Exercise inputs
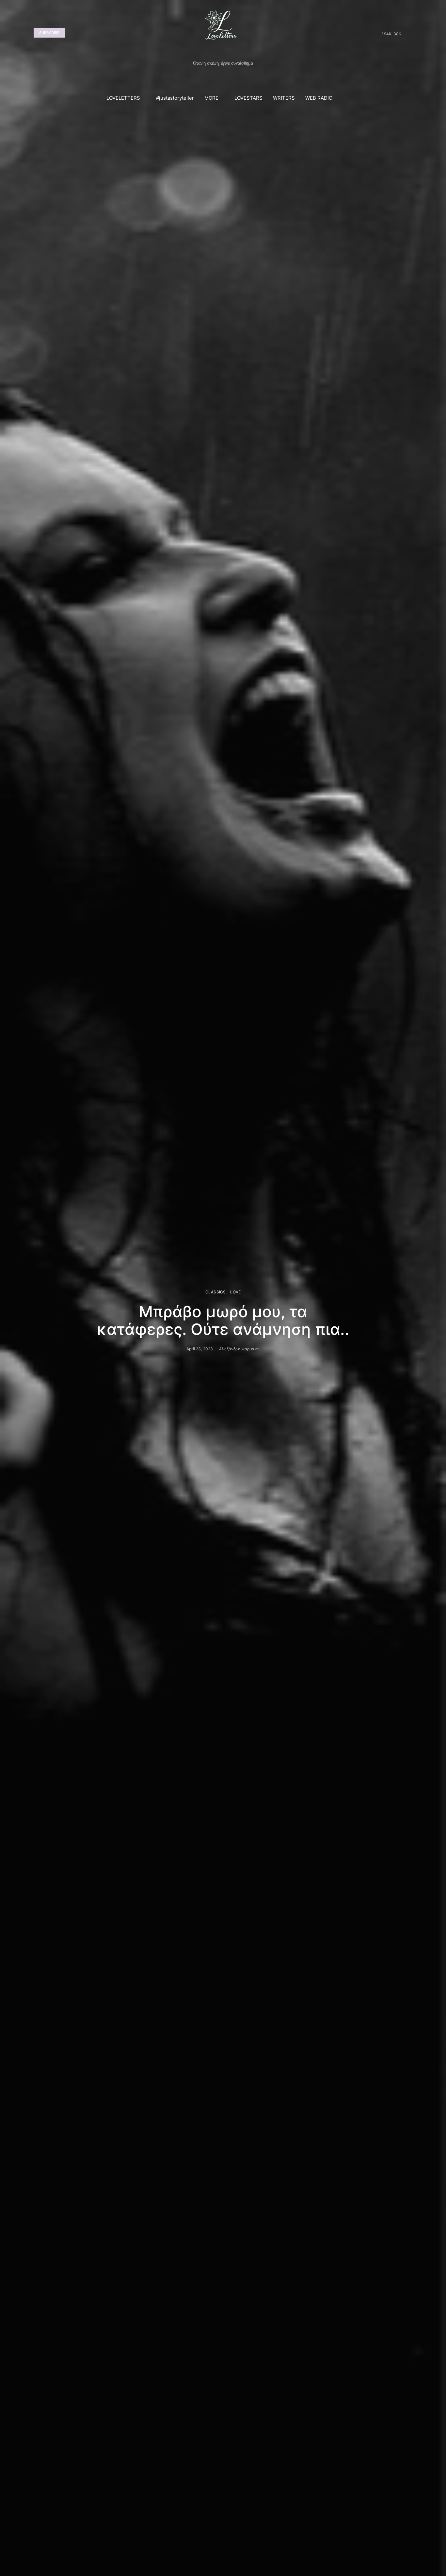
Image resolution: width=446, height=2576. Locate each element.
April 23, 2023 (199, 1348)
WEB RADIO (318, 98)
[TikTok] (407, 32)
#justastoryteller (175, 98)
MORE (211, 98)
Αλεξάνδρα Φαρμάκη (239, 1348)
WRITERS (284, 98)
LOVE (235, 1291)
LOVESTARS (248, 98)
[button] (410, 98)
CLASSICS (215, 1291)
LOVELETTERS (123, 98)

Task statement
Copy out the records exactly; the pictures stay behind.

Completed exercise
Image resolution: width=446, height=2576. Locate each element.
April 23, 2023 (199, 1348)
WEB RADIO (318, 98)
[TikTok] (407, 32)
#justastoryteller (175, 98)
MORE (211, 98)
Αλεξάνδρα Φαρμάκη (239, 1348)
WRITERS (284, 98)
LOVE (235, 1291)
LOVESTARS (248, 98)
[button] (410, 98)
CLASSICS (215, 1291)
LOVELETTERS (123, 98)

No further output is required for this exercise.